*Exercise instructions*:
Return every line from the one with "Task: Open 一键生成iOS通用链接 sidebar page" through the one with "Click the code monitor icon above title", inclusive, exactly as it appears below.

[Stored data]
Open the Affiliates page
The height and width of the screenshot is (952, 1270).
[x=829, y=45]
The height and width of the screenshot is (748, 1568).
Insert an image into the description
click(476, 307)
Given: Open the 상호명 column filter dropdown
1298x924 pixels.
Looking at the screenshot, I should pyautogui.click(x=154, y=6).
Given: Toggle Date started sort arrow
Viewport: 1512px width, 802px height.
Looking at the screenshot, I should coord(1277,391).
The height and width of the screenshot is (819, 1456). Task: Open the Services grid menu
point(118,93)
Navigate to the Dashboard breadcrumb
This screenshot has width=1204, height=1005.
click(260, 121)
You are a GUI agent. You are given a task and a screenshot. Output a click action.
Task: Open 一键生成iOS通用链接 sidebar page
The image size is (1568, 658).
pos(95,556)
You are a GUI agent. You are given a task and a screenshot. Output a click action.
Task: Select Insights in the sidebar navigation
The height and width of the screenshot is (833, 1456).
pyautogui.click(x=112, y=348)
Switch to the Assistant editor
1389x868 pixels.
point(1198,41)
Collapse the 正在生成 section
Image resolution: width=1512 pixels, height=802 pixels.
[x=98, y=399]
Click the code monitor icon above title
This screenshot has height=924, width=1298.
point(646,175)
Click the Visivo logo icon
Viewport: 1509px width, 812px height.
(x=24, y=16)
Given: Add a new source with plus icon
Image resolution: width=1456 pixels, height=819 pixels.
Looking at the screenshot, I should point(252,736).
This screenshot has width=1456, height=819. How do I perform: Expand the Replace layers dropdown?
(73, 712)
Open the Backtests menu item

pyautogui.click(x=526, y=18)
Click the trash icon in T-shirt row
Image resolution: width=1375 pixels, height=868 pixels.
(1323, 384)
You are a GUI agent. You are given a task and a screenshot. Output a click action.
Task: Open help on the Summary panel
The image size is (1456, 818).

*Solution for this task*:
Task: Open 一键生成iOS通用链接 sidebar page
The image size is (1568, 658).
pos(95,556)
You are a GUI agent. You are given a task and a screenshot. Output a click action.
Task: Select Insights in the sidebar navigation
The height and width of the screenshot is (833, 1456).
pyautogui.click(x=112, y=348)
Switch to the Assistant editor
1389x868 pixels.
point(1198,41)
Collapse the 正在生成 section
Image resolution: width=1512 pixels, height=802 pixels.
[x=98, y=399]
Click the code monitor icon above title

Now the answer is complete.